With the pictures left out, transcribe exactly the lines from the one with "Task: Remove 'launch" through the end of the data.
═════ INPUT DATA
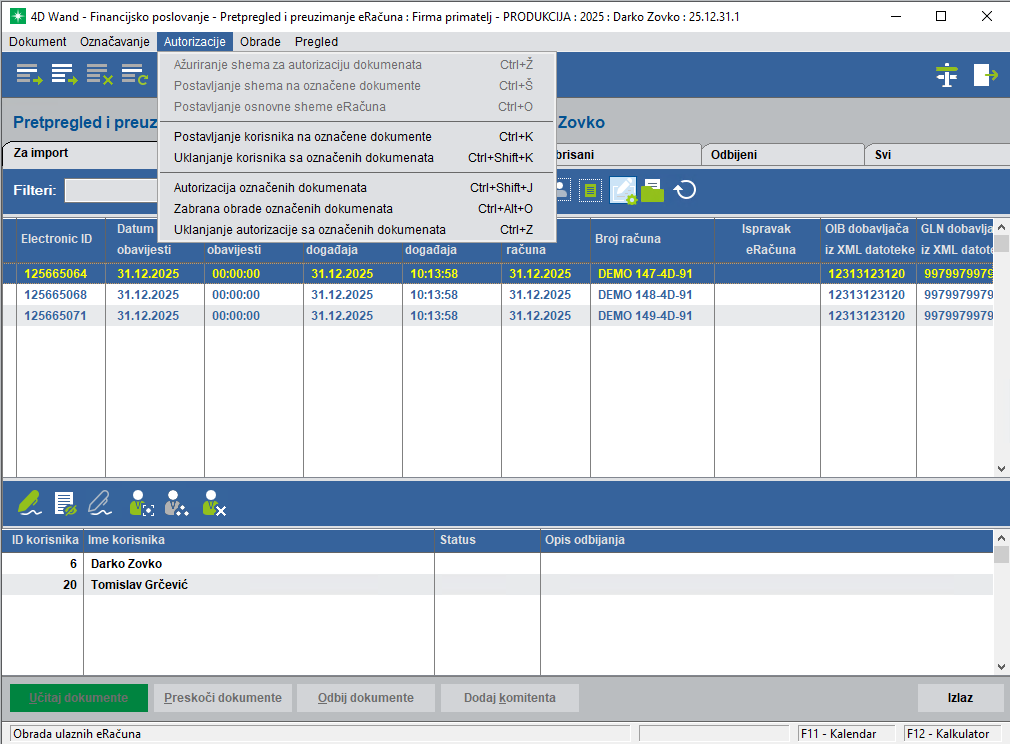Click the exit door icon at top right
The image size is (1010, 744).
pos(985,75)
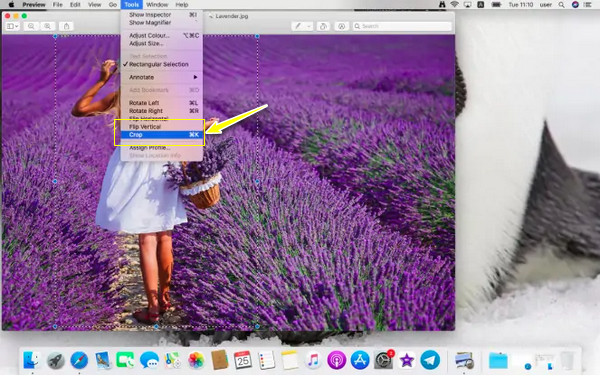The height and width of the screenshot is (376, 600).
Task: Click the Search input field
Action: tap(402, 26)
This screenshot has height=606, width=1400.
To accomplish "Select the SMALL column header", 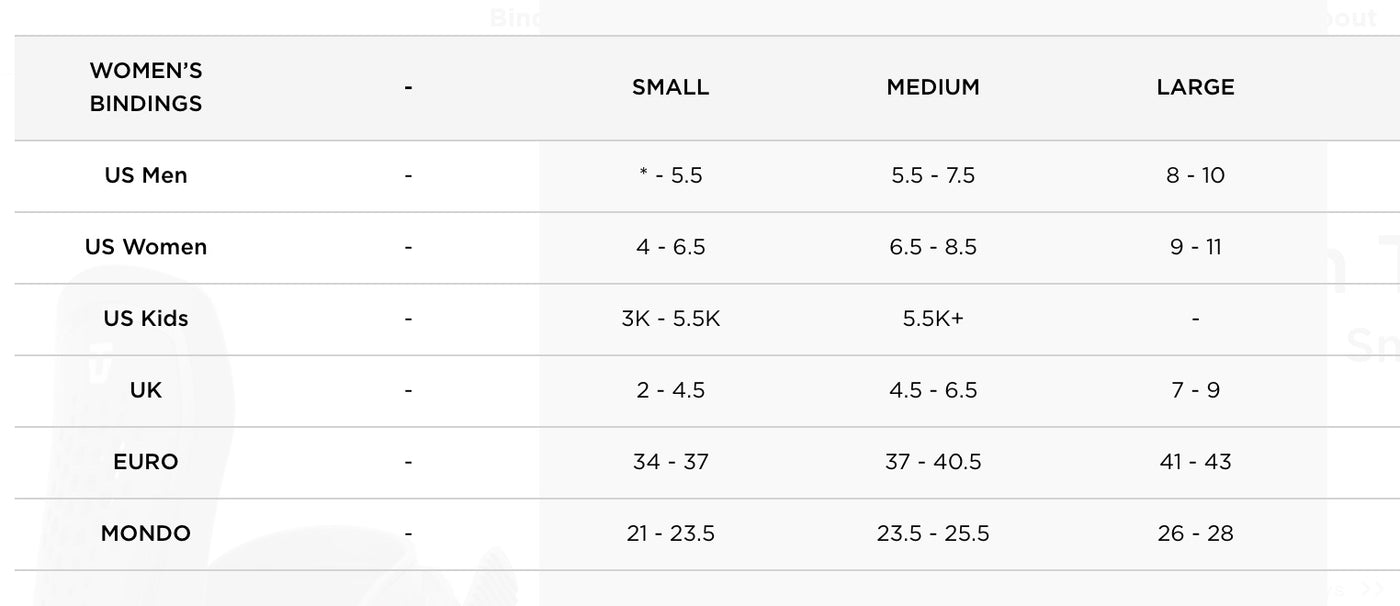I will point(670,87).
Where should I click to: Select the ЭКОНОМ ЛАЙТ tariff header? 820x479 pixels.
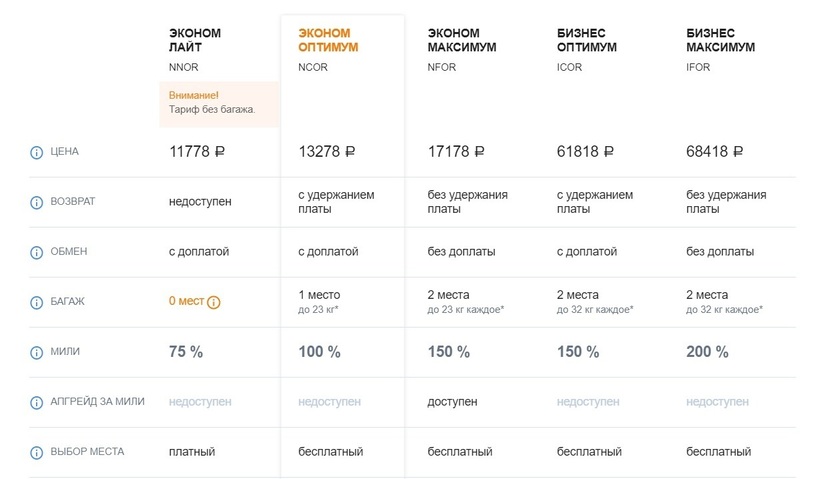pos(195,40)
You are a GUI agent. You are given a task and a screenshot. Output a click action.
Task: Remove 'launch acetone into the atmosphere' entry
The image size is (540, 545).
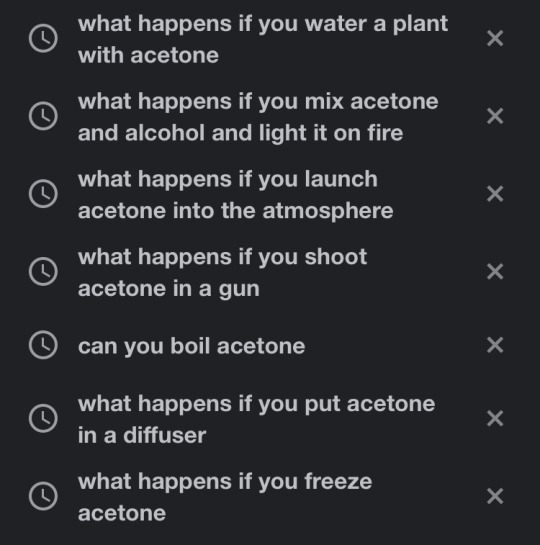(x=495, y=194)
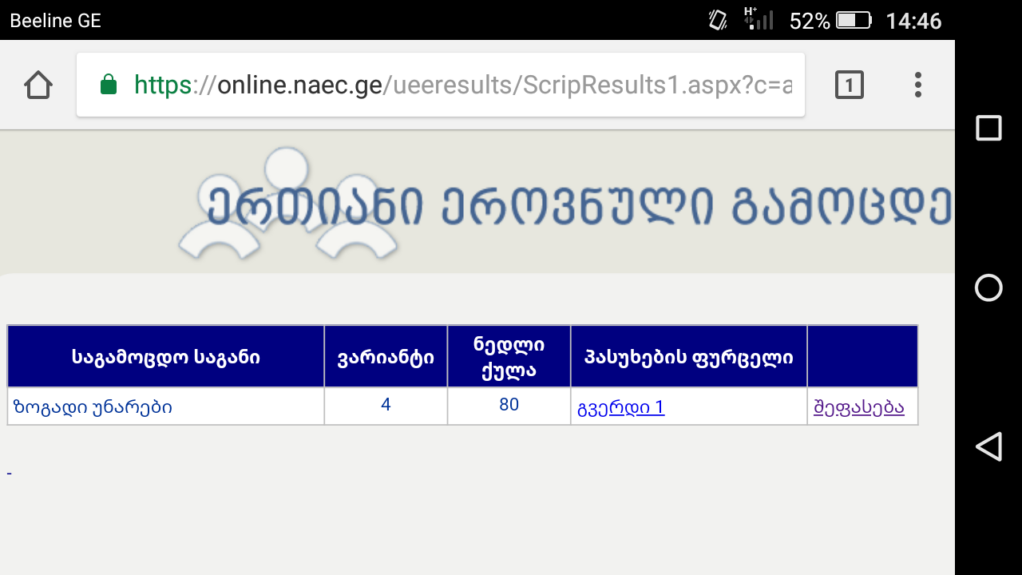The image size is (1022, 575).
Task: Click the ვარიანტი column header
Action: pyautogui.click(x=385, y=356)
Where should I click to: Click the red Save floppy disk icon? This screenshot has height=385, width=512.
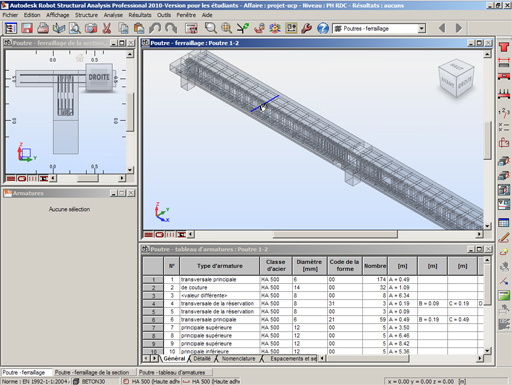point(27,28)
══════════
#### [EXERCISE RESPONSE]
Task: Remove 'launch acetone into the atmosphere' entry
The image size is (540, 545).
(x=495, y=194)
The image size is (1022, 575).
Task: Click the ვარიანტი column header
Action: pyautogui.click(x=385, y=356)
Where should I click to: Click the red Save floppy disk icon? This screenshot has height=385, width=512.
point(27,28)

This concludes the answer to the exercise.